And this is the Ultra version of the chip, that is out of reach for most people (it makes look at the 4090 as not that overpriced, which is quite funny). If you go down to the M2 Max version, suddenly the bandwidth is 400GB/s and not only it is not impressive at all, it is even worse than an Intel A770M laptop GPU (512GB/s) while still having less raw power and costing way more. The more you go down in the Apple Silicon roster, the worse it gets. AS is not competitive at the high-end workstation level but it is absurdly overpriced at almost every level.

The reason they have this architecture (that isn't very good for most traditional computer application) isn't because they went out of their way to engineer something great. Nope. It is because they basically scaled up a mobile architecture that was like this from the get go (power and space constraint, plus no need to have that much RAM nor have it upgradeable). And this is only because Apple is currently run by a Scrooge who figured he could get even more money out their silicon division if they solds SKUs with binned parts and controlled the RAM supply/price.

If Apple had actually done useful engineering they would have figured out a way to scale the GPU/VRAM combo independently and a way to package/sell it efficiently. It makes no sense to scale VRAM past a certain point : why would you want to load a 3D model/view/whatever if you cannot compute it fast enough. As for the CPUs existing memory interfaces where fast enough for most things and the "benefit" is inexistent in most case. They went about it in the worse way possible with cost reduction above all approach while jacking up the price up to 11. This is the most lazy approach they could take and they even dumped all the unnecessary cost directly onto the consumer (low yield for big area chips and soldered RAM close to the chip from a lack a dedicated GPU SKUs). Even if the consumer want to absorb the cost he still get bad scaling and uncompetitive performance...

I just don't get how Apple get away with it and there are people like you falling for their marketing bullshit that is just a spin on what are actually weaknesses...

macwebcomputing

Interesting feedback but focus on cost is a old debate. Your feedback seems more about 3D than AI. A lot of developers also want a better user experience, reliability. My reply is that M1 and M2 are just the beginning as Apple is investing billion of dollars in R&D. Also, no PC laptops can do better than AS architecture today, at a lower cost than high-end PC laptops and more battery life. Pro servers is next step. M2 ultra is just a preview. Just saw two weeks ago, an engineer doing a demo of Llama 2 on a recent AMD laptop. he was complaining how slow it was compared to a Mac. Again, Apple is leading for laptops now, server is next. M3 will remove memory limitation.

leetharris

For applications that aren't latency sensitive my company has found that Apple hardware inference is far less expensive than the competition when calculating for electricity usage. I wish they would make a cloud offering.

whalesalad

Amazon has Apple servers for rent. There is also https://macminicolo.net and https://www.macminivault.com

nathancahill

I'm so happy MacMiniColo is still around. I had projects hosted there when they were just getting started. They've stayed true to their mission. I love that their website still feels like Wordpress 3.0.

hamandcheese

They aren't accepting new Mac minis for colocation. Which means if you want to go from, say, 8gb to 16gb of ram then that's an extra $90 a month for the privilege.

cyberge99

There’s also MacStadium.

detourdog

I have a fiber connection, the space and the experience to run a Mac mini colo. If people are really interested. I would want to do it as a co-operative that helps with the expense of the physical location.

ruph123

MacMiniColo and MacStadium merged afaik.

JCharante

Doesn’t macos require you to rent it out with a one month minimum? At that point just buy the hardware

undefined

[deleted]

garciasn

We went with a M2 Studio with maxed out RAM because we simply cannot get reliable GPU availability with cloud providers and for $6000 (with tax) we can have the equivalent VRAM of ~2 80GB GPUs instead of paying $5/hr for the pleasure.

ttt3ts

With a 70B param model how many tokens/second?

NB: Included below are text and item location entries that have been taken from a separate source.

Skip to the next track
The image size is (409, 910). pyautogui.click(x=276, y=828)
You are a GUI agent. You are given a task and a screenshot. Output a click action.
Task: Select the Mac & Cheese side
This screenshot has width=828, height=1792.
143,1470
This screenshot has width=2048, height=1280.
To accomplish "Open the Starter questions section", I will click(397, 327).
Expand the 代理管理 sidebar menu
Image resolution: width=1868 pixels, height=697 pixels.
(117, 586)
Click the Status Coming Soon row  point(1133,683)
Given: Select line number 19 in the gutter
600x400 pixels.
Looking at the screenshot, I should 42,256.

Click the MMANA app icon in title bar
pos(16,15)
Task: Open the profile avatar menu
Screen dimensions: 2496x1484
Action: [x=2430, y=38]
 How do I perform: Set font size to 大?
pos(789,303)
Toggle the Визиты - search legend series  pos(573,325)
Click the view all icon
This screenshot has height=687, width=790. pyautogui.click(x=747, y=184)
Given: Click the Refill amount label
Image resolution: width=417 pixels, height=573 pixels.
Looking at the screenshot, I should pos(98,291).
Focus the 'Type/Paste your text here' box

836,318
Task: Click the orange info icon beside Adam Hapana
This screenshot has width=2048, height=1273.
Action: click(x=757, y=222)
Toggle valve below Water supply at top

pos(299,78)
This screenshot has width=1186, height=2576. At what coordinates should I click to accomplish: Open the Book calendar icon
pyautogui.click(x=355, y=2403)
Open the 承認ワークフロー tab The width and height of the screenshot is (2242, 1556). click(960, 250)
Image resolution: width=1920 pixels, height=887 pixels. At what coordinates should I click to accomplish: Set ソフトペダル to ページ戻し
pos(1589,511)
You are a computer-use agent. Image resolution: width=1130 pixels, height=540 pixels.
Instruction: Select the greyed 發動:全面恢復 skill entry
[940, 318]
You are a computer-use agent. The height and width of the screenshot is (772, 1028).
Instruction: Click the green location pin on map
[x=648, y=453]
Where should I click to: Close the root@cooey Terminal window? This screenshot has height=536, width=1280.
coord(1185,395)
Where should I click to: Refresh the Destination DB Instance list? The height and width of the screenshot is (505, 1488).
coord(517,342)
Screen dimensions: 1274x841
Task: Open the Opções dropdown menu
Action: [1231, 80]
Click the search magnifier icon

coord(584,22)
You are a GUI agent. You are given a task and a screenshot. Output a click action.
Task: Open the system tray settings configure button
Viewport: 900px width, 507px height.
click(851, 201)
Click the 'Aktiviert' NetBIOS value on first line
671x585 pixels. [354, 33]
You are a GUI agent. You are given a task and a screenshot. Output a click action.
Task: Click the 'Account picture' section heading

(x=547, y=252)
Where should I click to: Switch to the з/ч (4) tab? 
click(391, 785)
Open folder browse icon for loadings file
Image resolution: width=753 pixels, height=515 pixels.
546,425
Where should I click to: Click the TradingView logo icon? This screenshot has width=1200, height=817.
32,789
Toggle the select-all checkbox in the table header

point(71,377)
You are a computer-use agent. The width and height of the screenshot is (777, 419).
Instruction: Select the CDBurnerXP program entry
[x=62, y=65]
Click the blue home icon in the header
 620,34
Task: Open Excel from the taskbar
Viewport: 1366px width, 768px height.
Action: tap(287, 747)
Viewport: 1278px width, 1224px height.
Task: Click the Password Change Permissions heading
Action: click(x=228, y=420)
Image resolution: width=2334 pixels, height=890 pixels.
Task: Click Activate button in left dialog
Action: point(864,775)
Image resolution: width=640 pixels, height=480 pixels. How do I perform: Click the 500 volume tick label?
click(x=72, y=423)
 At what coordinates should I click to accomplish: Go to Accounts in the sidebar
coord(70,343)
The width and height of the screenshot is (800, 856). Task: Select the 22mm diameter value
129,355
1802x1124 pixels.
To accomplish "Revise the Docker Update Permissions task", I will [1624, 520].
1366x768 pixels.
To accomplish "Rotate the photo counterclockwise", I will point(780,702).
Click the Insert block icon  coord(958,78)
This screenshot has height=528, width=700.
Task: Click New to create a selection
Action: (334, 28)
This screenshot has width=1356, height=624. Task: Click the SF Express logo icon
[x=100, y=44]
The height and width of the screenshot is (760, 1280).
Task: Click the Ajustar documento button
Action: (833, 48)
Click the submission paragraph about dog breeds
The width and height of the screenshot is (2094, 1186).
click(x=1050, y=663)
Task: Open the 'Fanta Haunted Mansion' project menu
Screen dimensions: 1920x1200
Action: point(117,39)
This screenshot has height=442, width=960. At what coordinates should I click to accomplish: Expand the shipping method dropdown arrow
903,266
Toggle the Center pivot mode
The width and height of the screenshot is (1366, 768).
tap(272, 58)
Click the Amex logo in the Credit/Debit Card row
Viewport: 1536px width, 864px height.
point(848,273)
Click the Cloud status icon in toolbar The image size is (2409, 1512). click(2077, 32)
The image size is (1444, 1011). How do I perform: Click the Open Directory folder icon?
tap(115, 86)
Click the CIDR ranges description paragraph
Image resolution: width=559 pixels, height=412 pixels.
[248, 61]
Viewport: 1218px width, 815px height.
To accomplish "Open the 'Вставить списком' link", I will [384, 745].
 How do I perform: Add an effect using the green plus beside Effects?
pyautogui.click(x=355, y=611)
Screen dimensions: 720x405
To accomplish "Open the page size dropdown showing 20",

Did the math and assuming 100% util and equal performance (which is certainly not the case) payback on your Mac is 9 months...

garciasn

You need to pay for dedicated because they’re generally unavailable in the moment. So it’s more like 45 days, if we’re only talking about a single GPU—but we’re talking about ~2x.

api

Apple really should license the M chip IP to someone to make a server chip out of it, or do it themselves. It's money on the table for them and would not cannibalize their Mac business at all. It's a very nice core.

Aurornis

Apple silicon is great for low power desktops and laptops, but they don't actually have groundbreaking performance relative to what we've got in the server space. If you dropped the M2 Ultra from the $4000 into a server, it would perform about the same as a $1500 AMD 7950X3D based server (this is a common budget server setup with ECC) in CPU tasks. Stick a common GPU in there and you're running circles around the M2 Silicon in GPU tasks.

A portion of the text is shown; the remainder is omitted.